- **PROVIDED PASSAGE**
§

When applied to execution cost, Amdahl's Law dictates that the total time $T$ of a process across an optimization scale $n$ is bound by a fixed, unalterable baseline $b$:

$$T(n) = b + \frac{T(1) - b}{n}$$

In an optimized PEG engine like TatSu, the algorithmic design is already incredibly refined. The serial baseline $b$ represents the unavoidable physical mechanics of processing a formal language:

1. The Linear-Scan Lower Bound: A parser cannot predict the input structure without scanning the all the input. Every single byte must travel from RAM, through the cache hierarchy, and into a CPU register, and it must be matched against "something" as specified by the grammar.
2. The Memory Wall: Once code optimization strips away linguistic bloat (interpreter lookups, heavy object wrapping), the execution becomes entirely Stream-Bound. The CPU spends its clock cycles waiting on memory bus bandwidth, or moving through the states of a regexp automata.

Because TatSu's core execution loop pushes those operations down into optimized C primitives and bitmaps, the remaining runtime overhead left to optimize ($T(1) - b$) is incredibly small.

Rewriting the engine in Rust completely eliminates Python's memory management friction, heavy object boxing, and Garbage Collection pauses, but it cannot bypass the physical limits of silicon. Once an engine achieves true Mechanical Sympathy with the underlying hardware, the language it is written in becomes secondary—the physics of the text stream call the shots.

OgoPEGo is a brand-new implementation of the semantics in Go. It's quite beautiful and very efficient, and it also hits the same asymptotic bound on parsing speed.

Non-Features

Most features of TatSu are available in TieXiu. Some features have not yet been implemented, and a few never will:

• Generation of synthetic classes from grammar parameters will not be implemented in Rust.
• Generation of source code with an object model for deifinitions in the grammar may be implemented if a way is found to make the parser or postprocessing bind the Tree output of a parse to the model.
• Code generation of a parser recently moved in TatSu to the loading of a model of the Grammar and using it as parser. Although the generated procedural parser may produce 1.3x increased throughput in Python, supporting generated code is hard, and it complicates the internal interfaces. For Rust, TieXiu alreay knows how to load fast a Grammar model from TatSu JSON. A generated copy of the grammar model constructor could be precompiled by Rust.
• Parsing of boolean and numeric values happens in TatSu through synthetic actions, which call the constructors for those types passing the parsed strings. For TieXiu the preferred way of transformig a tree (semantics) is through post-processing (folding), but basic numeric types and booleans could be supported.
• Semantic actions (transformations) during parse are not implemented. Python is friendly to objects of type Any, so semantic actions during parse in TatSu can produce a tree of any type. Rust is different, and trying to have structures of an any type is not rustacean. The result of a parse is a well-defined Tree which is a small-enough enum that writing a walker for it is easy, so type transformations can be done in postprocessing by folding. See the fold modules in TieXiu for examples and useful trait definitions.

§

- **COLLECTED DATA**

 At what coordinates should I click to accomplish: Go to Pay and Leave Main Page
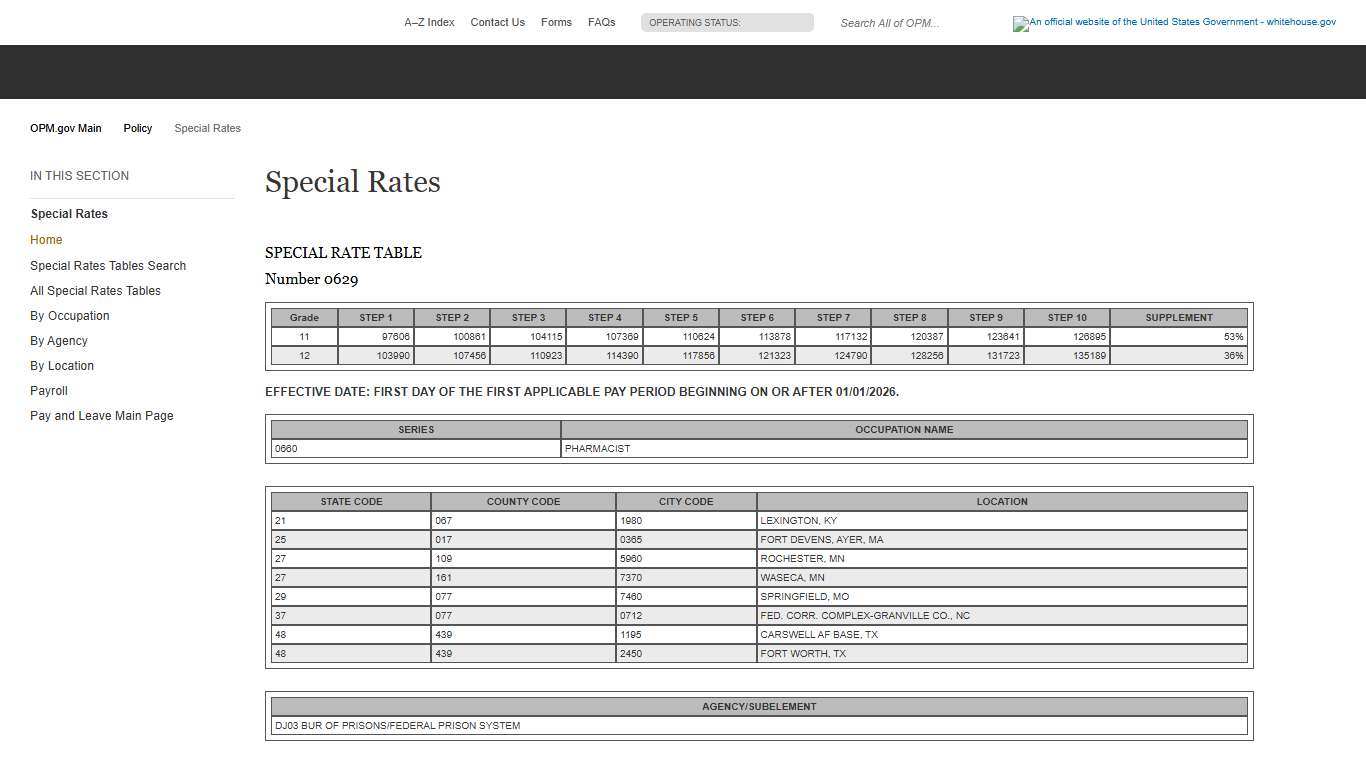(101, 415)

§

- **GOALS**
**1)** Print the part of the TatSu text that begins at the words "1. The Linear-Scan" and ends after "by the grammar.", with nothing changed.
**2)** Condense the paragraph of the TatSu text that opens with "Rewriting the engine in Rust" into a shorter version that keeps its main facts.

- **REPLIES**
**1)**
1. The Linear-Scan Lower Bound: A parser cannot predict the input structure without scanning the all the input. Every single byte must travel from RAM, through the cache hierarchy, and into a CPU register, and it must be matched against "something" as specified by the grammar.

**2)** A Rust rewrite removes Python's memory-management friction, heavy object boxing and garbage-collection pauses, but it cannot get past the physical limits of silicon. Once an engine works in true Mechanical Sympathy with the hardware, its implementation language matters less than the physics of the text stream.